Crash of Wellington N2761 From 11 OTU from RAF Westcott, Buckinghamshire on a training flight. Crashed at Fletcher Field near Ashley 5 miles WNW of Corby – 3 killed and 2 buried at North Luffeham. Luffenham must have been the closest RAF base and therefore, recovered the men.

RAF North Luffenham

27.2.43 Flt Sgt Richard Hubert Lewis – Air Gunner RCAF and Flt Sgt Keith Lauchlan Cambell – Navigator RCAF

Killed in Wellinton BK268 of 427 Sqn from RAF Croft. Crashed on Ops to Koln, Crashed while returning to Croft with one engine on fire. Crashed near Woolfox Lodge – 5 killed 1 injured. That night 427 aircraft were dispatched and 4 Wellingtons, 3 Lancasters, 2 Halifaxes and 1 Stirling were lost.

RAF North Luffenham
Flt Sgt R H Lewis RCAF
RAF North Luffenham
Flt Sgt K L Campbell

5.3.43 Sgt Brendan Francis Mullet RAF – Wireless operator/air gunner and Sgt Kenneth Hughes Long – Pilot RAF

Killed in 29 OTU Wellington BK390 on a training flight – took off at 0159 from North Luffenham and crashed into houses in North Coates, Cambridgeshire, 4 killed and 1 injured. Sgt Mullet was one of the Irish Volunteer Legion. One of up to 200,000 Irish Volunteers serving in armed forces in World War 2.

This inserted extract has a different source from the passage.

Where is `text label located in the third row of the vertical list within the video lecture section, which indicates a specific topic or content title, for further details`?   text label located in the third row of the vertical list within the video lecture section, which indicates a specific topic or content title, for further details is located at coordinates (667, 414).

Sgt B F Mullet . Irish Volunteer Legion

Sgt K H Long RAF

12.5.43 Sgt John Angus Douglas RAAF. 29 OTU from RAF North Luffenham – killed in crash of Wellington BK123. Tookoff at 1215 on training . Crashed at 1240 at Scottlethorpe – 5 miles SSW of Sunthorpe – 3 killed.

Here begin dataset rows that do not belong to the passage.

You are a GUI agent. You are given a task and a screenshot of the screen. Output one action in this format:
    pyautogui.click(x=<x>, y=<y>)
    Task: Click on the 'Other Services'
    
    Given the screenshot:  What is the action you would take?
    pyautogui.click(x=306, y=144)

2.5.42 Flt Sgt J R Young RCAF – Pilot and Sgt H Morrison RNZAF Observer. Killed in the crash of Belnheim L9206 from 13 OTU. Took off from RAF Bicester on a navigation exercise and crashed at 11:35, 3 miles east of Billesdon – 8 miles SSE of Leicester. Dived into ground and exploded killing all 3 crew.

Flt Sgt Young RCAF

Sgt H Morrison RNZAF

WE WILL REMEMBER THEM.

Squadron Leader James Donald Dickson RCAF. DFC. AFC. DFM. CD . WW2, Korea – bomber, transport and Sabre pilot

One of the war graves in North Luffenham churchyard is that of Squadron Leader Dickson, Royal Canadian Air Force (RCAF). This airman clearly had an eventful career flying in the Royal Air Force and Royal Canadian Air Force. His service started on October 23, 1940 and appears to have continued until his death on 26 July 1953.

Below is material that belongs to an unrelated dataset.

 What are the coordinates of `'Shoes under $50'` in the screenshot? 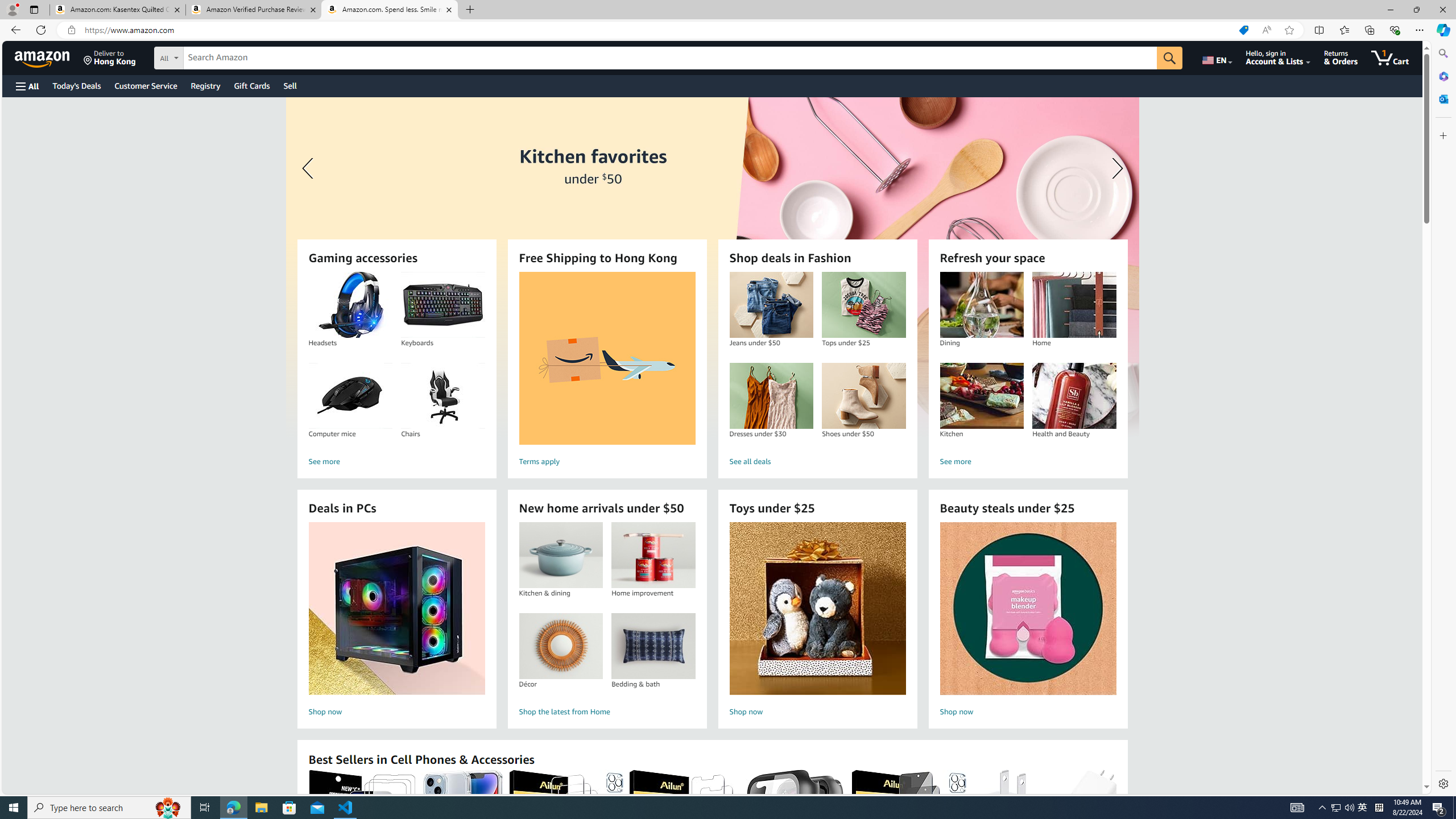 It's located at (864, 396).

Commissioned in Jun 1942. I have not verified the fact, but it appears his cause of death was polio. There were global epidemics in the 50s of polio. it seems cruel that having survived many operational sorties, night fighters, bad weather and all the other hazards associated with military operational flying that he was cut down by what we now see as preventable disease.

The citation for his Air Force cross is shown below. I have not yet been able to ascertain how many hours he had recorded in this logbook, but clearly flying Wellingtons on operations in 57 Squadron RAF and being awarded his distinguished flying medal (DFM) must be an interesting story.

Followed by the award of a distinguish flying cross (DFC) flying Halifax’s on 419 Squadron also must have many stories. He also received mention in dispatches. I’ll try and see if I can find the citations for these decorations.

it also appears that Dixon had another connection with North Luffenham on 8 October 1942 when he was piloting Wellington X3 719 which hit a power line near North Luffeham. Heavy damage was caused to the aircraft nose, both propellers and starboard main plane but he was not court-martialled.